The marrakchi public, or one made up of Moroccan and foreign tourists, move between the different story-tellers, musicians and performers. Every day the spectacle is repeated, yet different, giving the square a different colour, feel, a different look, a different sound.
The film focusses on the night-time entertainment in the Square. Indeed, although the Jamaa el-Fna seems quite stable, with its activities and its urban identity, it actually changes all the time according to the rhythms and forms of the various activities happening at specific times. Its activities are dependent on the night-time or the day-time public and on rituals which mark the day.
Public speaking, and also more intimate forms of expression such as story-telling, happen during the day, when the spoken word doesn't have to fight the music which dominates at night. “The music has covered the word with its noise,” one of the storytellers, Nini told me.
As the sun sets, the ballet of waiters setting out their tables begins, anticipating the pleasures to come: food and a strong turn-out of musical acts, who compete against each other to “catch” the passing trade by playing their music louder and ever louder. At night the place is buzzing.
The lights from the restaurateurs' stalls, combined with the smoke of grilled meat, evoke the night and give it a very special feel for the wandering spectators and circles of performers. A sensitive landscape, conducive to the pleasure of the senses, a stark contrast with the harsh light of day.

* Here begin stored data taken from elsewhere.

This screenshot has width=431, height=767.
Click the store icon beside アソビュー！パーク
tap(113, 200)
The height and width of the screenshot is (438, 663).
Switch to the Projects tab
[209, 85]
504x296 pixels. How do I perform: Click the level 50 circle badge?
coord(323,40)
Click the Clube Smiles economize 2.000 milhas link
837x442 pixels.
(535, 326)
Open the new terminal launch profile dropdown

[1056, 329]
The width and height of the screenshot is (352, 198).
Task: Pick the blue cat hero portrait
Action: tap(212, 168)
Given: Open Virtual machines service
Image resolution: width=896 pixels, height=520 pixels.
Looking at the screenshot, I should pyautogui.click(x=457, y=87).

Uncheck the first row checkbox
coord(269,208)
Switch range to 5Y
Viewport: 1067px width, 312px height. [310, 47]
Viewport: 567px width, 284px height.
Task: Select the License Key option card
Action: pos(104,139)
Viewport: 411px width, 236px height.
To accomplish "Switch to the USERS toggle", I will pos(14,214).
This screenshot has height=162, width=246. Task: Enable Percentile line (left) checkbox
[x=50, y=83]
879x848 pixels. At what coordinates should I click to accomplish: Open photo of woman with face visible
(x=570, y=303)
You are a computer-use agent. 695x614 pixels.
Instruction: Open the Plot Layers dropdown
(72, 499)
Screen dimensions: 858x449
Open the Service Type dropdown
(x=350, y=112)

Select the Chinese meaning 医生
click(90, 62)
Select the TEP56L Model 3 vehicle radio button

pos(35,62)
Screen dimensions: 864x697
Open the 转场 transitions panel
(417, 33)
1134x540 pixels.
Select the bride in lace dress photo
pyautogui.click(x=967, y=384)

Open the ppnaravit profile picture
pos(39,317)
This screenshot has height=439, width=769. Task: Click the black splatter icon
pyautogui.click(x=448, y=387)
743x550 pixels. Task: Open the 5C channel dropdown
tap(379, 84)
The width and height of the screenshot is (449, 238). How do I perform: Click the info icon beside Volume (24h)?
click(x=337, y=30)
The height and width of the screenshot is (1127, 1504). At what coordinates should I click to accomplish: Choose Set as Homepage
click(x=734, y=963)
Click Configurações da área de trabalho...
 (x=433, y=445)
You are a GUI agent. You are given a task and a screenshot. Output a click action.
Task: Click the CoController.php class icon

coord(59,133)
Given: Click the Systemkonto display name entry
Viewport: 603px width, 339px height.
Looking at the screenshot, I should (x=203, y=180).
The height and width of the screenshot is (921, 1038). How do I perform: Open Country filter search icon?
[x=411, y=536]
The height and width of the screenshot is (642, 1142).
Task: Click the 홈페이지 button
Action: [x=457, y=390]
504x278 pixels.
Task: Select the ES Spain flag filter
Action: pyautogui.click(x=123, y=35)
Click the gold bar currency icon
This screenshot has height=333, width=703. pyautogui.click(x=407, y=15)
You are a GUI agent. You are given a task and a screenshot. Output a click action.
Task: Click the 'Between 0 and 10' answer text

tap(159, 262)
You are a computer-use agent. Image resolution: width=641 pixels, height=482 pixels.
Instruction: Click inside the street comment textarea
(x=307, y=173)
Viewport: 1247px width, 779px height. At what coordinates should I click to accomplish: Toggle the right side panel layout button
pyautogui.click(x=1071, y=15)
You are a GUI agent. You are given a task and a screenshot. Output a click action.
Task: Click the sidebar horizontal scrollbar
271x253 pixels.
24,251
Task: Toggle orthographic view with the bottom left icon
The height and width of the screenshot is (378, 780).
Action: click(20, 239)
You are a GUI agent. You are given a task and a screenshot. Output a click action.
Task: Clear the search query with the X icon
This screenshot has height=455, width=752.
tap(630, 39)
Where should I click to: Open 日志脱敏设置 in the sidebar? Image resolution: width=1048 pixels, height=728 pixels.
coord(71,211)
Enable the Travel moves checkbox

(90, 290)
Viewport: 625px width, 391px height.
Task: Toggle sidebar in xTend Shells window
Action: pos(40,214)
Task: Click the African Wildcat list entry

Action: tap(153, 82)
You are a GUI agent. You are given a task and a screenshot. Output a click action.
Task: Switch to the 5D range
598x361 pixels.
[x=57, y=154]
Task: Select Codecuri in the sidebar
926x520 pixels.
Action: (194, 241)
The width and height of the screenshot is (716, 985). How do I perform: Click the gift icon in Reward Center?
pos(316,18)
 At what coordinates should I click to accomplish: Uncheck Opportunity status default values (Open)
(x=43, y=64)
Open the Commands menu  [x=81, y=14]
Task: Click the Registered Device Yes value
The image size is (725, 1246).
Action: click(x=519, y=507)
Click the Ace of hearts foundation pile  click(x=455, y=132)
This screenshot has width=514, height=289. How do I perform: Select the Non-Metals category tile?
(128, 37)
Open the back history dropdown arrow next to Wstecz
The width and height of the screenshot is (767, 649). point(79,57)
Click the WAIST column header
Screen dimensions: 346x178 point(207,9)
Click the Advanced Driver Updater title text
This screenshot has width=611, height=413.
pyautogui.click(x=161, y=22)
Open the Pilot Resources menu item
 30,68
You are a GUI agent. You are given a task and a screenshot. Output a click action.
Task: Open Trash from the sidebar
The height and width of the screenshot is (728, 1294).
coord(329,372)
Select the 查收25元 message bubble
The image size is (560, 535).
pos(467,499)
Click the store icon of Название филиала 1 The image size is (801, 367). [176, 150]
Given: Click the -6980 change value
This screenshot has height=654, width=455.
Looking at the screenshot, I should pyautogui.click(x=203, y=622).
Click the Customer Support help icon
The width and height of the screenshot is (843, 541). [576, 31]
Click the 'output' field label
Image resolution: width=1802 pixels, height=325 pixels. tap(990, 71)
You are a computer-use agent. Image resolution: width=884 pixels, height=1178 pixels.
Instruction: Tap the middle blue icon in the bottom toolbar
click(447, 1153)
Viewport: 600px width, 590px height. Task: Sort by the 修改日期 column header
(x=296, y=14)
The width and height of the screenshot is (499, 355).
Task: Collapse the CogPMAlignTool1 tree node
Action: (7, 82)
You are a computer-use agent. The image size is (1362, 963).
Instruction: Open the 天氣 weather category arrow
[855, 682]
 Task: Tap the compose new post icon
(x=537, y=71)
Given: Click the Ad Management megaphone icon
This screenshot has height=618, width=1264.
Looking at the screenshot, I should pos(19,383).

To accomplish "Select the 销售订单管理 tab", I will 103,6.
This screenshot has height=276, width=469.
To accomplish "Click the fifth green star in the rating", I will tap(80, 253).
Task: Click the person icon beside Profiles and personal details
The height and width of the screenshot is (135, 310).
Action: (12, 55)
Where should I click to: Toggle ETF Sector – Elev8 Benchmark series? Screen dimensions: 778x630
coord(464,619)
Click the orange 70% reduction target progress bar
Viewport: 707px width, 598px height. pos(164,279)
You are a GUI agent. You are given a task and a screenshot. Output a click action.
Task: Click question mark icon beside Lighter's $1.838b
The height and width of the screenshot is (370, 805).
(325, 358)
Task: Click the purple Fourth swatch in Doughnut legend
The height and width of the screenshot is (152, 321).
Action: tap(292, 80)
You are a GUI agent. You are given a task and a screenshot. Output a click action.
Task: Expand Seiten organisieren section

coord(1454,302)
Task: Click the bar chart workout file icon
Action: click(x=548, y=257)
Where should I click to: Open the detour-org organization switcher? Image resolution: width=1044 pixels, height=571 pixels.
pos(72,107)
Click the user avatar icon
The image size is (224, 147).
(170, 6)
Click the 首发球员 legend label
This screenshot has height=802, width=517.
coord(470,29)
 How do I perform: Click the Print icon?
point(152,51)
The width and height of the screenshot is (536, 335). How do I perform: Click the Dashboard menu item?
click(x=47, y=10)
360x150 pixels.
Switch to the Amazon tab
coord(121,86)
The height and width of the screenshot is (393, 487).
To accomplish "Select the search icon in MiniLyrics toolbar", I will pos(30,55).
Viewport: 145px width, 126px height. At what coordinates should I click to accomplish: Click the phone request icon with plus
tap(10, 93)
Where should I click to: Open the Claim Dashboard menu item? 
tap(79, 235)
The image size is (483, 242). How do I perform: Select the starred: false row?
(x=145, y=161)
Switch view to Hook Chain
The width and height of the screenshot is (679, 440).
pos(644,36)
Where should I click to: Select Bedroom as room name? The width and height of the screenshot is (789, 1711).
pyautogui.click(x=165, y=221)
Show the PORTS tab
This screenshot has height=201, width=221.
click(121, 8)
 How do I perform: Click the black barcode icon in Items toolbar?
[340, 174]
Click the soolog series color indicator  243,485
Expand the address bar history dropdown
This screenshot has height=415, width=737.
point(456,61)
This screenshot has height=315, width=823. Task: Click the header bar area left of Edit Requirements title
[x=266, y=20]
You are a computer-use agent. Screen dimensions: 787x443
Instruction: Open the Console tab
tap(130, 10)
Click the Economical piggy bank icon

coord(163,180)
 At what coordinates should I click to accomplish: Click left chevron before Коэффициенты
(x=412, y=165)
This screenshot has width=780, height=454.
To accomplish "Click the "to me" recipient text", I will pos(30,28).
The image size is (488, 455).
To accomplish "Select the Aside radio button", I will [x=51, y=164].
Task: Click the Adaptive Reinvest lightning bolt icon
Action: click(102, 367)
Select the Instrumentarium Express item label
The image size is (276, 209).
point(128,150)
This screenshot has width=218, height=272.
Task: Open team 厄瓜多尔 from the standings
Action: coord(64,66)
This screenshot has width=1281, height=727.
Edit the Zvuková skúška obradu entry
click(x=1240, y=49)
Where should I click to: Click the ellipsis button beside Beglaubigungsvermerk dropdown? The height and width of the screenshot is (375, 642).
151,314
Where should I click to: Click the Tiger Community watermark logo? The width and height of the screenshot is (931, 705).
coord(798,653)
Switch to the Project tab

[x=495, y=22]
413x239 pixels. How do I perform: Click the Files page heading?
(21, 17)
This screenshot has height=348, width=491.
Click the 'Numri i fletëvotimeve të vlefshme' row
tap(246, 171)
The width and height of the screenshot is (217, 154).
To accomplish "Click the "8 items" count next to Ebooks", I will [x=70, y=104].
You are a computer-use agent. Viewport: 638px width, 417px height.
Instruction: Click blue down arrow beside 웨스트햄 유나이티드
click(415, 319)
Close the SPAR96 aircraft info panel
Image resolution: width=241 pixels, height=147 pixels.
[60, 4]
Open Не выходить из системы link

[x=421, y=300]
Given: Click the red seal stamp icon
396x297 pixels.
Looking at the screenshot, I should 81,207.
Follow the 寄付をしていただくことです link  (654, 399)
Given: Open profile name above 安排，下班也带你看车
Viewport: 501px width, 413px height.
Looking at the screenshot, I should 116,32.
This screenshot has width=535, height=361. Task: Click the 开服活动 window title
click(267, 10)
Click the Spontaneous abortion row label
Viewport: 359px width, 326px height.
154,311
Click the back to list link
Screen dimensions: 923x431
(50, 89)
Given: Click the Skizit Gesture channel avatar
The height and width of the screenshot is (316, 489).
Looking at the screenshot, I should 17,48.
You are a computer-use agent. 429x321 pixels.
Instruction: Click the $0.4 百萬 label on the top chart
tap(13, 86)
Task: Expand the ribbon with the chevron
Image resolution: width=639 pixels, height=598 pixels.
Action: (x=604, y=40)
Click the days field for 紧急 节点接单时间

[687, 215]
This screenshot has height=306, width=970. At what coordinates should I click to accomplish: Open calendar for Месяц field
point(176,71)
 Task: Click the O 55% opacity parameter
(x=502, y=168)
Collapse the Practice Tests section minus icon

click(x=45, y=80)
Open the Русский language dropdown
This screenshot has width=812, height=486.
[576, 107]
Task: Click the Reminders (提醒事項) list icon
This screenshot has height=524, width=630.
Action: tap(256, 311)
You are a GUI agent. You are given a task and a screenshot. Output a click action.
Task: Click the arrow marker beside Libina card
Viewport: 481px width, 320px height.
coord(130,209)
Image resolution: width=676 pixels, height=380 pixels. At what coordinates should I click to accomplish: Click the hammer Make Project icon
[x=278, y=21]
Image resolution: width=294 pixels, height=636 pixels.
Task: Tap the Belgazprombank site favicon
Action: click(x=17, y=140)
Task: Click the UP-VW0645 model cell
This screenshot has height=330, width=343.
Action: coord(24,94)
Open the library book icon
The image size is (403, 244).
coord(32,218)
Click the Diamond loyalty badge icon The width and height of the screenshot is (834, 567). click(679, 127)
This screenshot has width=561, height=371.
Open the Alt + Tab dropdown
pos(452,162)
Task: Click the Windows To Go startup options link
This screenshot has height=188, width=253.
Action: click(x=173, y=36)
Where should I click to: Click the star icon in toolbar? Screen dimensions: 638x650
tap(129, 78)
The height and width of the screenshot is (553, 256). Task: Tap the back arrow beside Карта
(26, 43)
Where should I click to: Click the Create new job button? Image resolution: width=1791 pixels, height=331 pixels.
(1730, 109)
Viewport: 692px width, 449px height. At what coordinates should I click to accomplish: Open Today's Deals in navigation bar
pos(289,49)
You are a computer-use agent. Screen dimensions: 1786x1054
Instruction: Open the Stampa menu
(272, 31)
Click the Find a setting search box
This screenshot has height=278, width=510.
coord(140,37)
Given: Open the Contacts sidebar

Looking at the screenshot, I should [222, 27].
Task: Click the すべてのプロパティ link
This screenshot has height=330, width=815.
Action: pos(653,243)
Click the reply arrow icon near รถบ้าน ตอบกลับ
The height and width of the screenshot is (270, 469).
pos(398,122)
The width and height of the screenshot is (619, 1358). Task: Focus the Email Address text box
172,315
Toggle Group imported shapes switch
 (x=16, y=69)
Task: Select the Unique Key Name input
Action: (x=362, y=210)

Jamaa el-Fna is an area where the spoken word and the human form draw a geography in roundness, moving circles where the pleasure of spectacle is experienced by being close to people, by the compactness and density of the social body, but which, in public, also shows the fault lines and symbolic violences working it.
The system of people and performances obeys a rhythm of changes according to the time of day and night, its springs are not immediately discernible behind a screen of money changing hands with the tourists. It is important to observe during the day there are shows with religious roots (snake charmers, Majdoub), today quite discrete, which at night disappear, replaced by musicians, entertainers and restaurant waiters.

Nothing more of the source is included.